> _Enunciado 1_
Com base no trecho sobre o crash de 1929, diga se cada afirmação confere com ele: (a) nos anos 20, os títulos podiam ser comprados a prazo com entrada de 10%; (b) a desvalorização de 20,4% na Terça-Feira Negra nunca foi superada; (c) as ações atingiram suas cotações máximas em 29 de outubro. Responda sim ou não para cada uma e cite, sem alterações, as palavras do trecho que decidem a resposta.

Ecos e lições do crash de 1929

As crises norte-americanas de 1929 e 2008 têm muito em comum na origem. Ambas começaram com o estouro de bolhas especulativas, que tinham no centro a euforia consumista da classe média, e cresceram graças à falta de fiscalização do Estado sobre os mercados. Mas os 80 anos que nos separam do crash da bolsa de Nova York ensinaram algo a governo e investidores e os efeitos desta vez não devem ser tão devastadores nem duradouros. Compare:

1929

Antecedentes
? Impulsionado por um vertiginoso crescimento econômico, os anos 20 são de euforia nos EUA. Com juros baixos e empréstimos fartos, o país dobra a produção industrial a assiste à ascensão da classe média.
? São essas pessoas que se sentem atraídas pela facilidade para investir em ações. Os títulos podem ser adquiridos a prazo, com uma entrada de 10%, e renegociados a partir do pagamento da primeira parcela. Isso leva os investidores a assumir cada vez mais dívidas para aumentar seus portfólios de ações.

O estopim e as bolsas
? Após atingir suas cotações máximas em 3 de setembro, o preço das ações (que mais do que dobrara desde 1925) começa a cair, ajustando-se ao valor real das empresas. A venda maciça de títulos continua até 29 de outubro, a Terça-Feira Negra, quando a desvalorização na bolsa de Nova York atinge 20,4% ? índice que só seria superado em 1987.
? O pânico toma conta, pois milhares de famílias empenharam todo o patrimônio em ações. Os mais desesperados jogam-se dos altos prédios de Nova York.

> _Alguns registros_
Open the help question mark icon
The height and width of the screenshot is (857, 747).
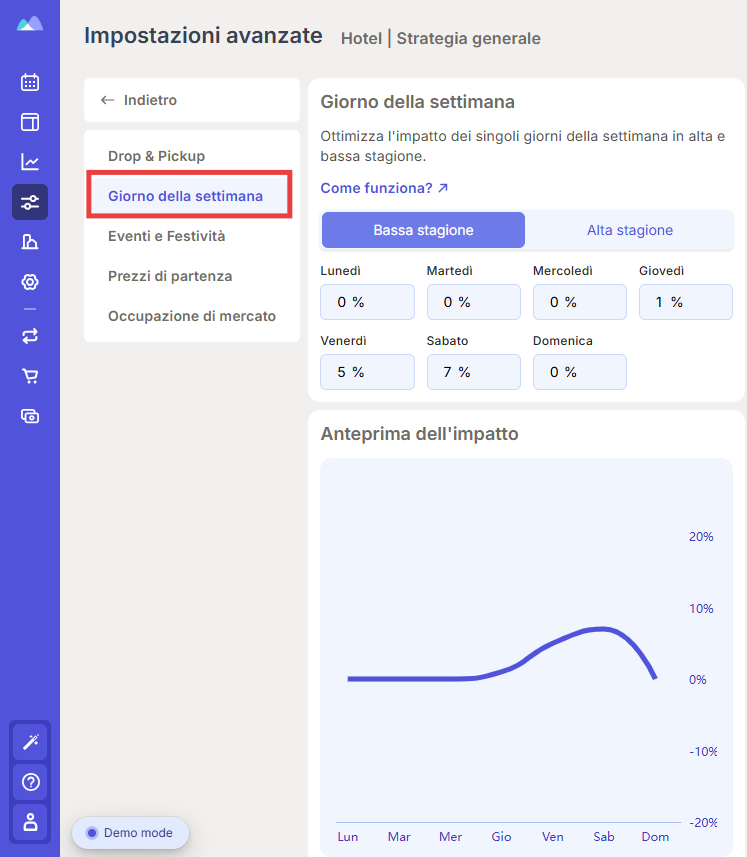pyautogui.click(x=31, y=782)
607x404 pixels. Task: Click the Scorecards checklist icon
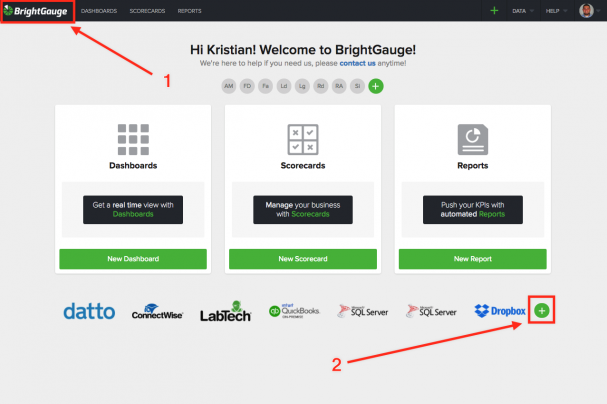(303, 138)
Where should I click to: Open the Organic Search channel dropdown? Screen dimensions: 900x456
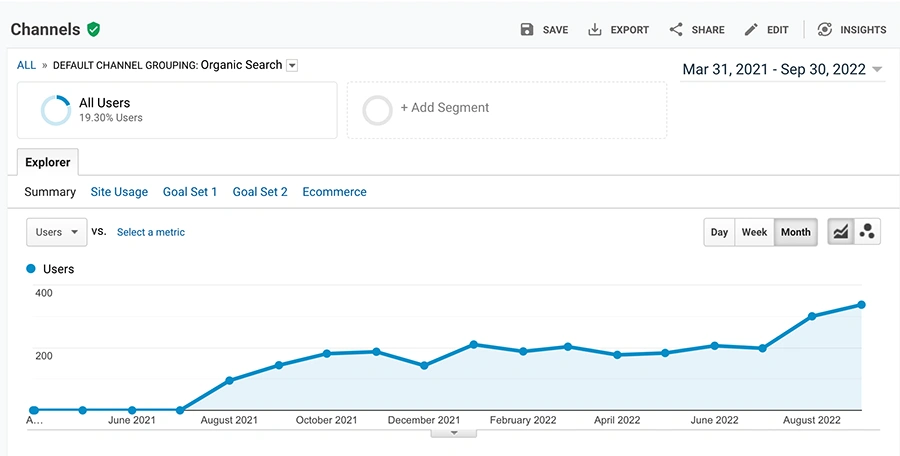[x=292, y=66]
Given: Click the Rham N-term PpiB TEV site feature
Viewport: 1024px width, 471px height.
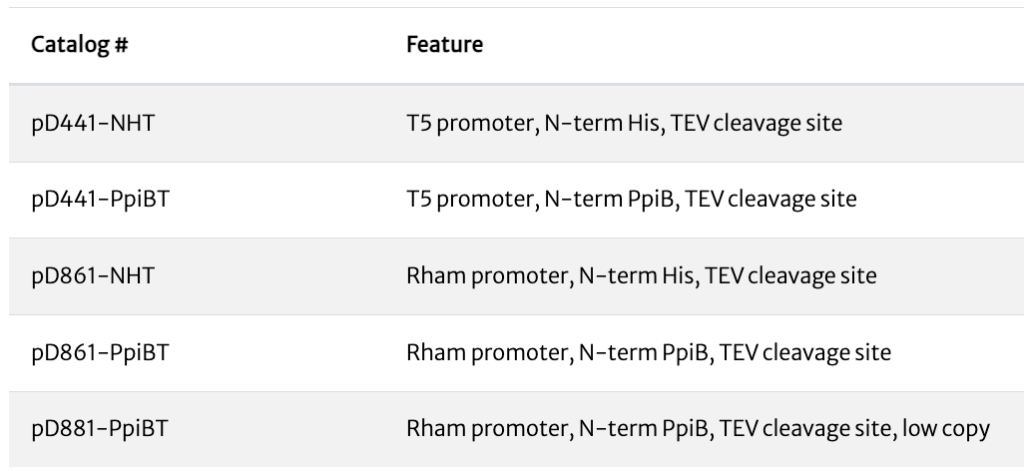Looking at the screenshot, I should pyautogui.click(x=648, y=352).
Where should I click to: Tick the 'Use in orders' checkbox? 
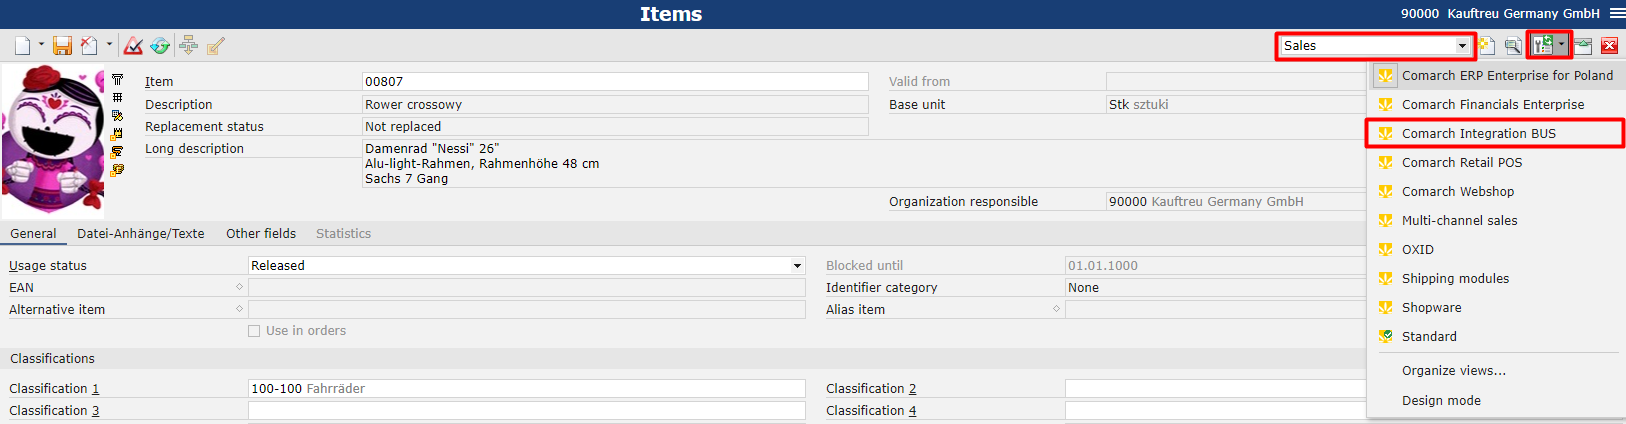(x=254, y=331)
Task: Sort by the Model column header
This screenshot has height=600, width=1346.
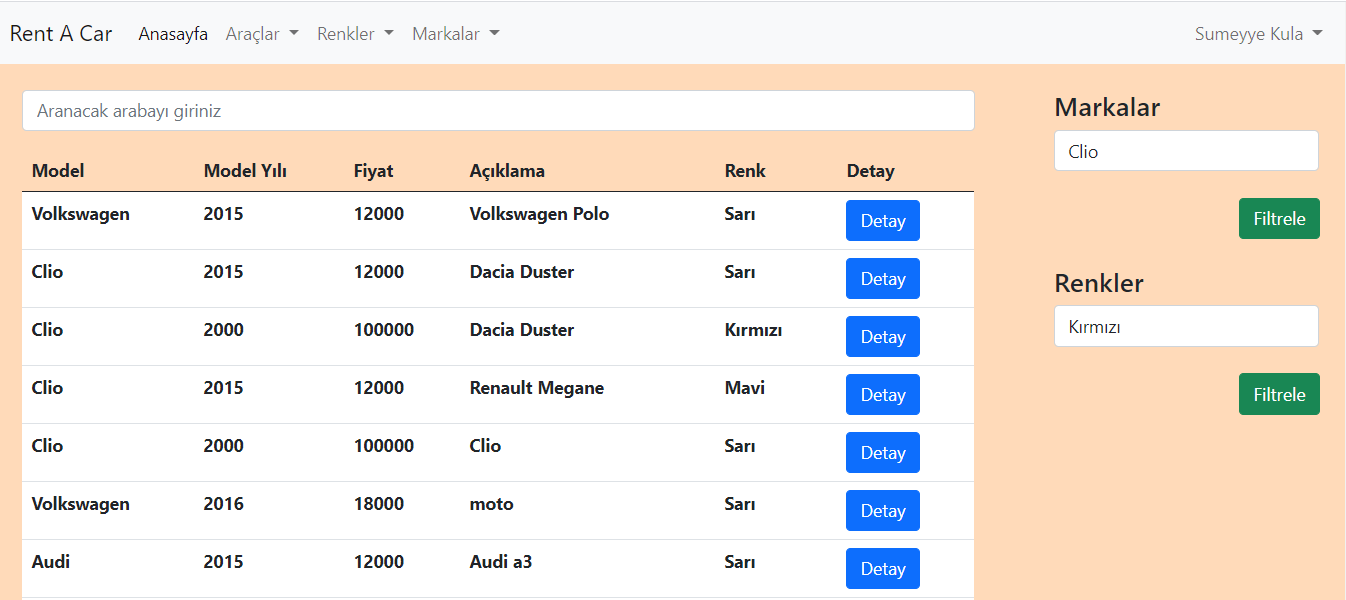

> _Enunciado 2_
Extraia dos registros, sem nenhuma alteração, as linhas a partir da que contém "Given: Click the" até o fim dos registros, incluindo a primeira e a última. Deixe as imagens fora da resposta.

> _Resposta correta 1_
(a) Sim: "Os títulos podem ser adquiridos a prazo, com uma entrada de 10%"
(b) Não: "índice que só seria superado em 1987"
(c) Não: "Após atingir suas cotações máximas em 3 de setembro"

> _Resposta correta 2_
Given: Click the Rham N-term PpiB TEV site feature
Viewport: 1024px width, 471px height.
Looking at the screenshot, I should pyautogui.click(x=648, y=352).
Where should I click to: Tick the 'Use in orders' checkbox? 
(x=254, y=331)
Task: Sort by the Model column header
This screenshot has height=600, width=1346.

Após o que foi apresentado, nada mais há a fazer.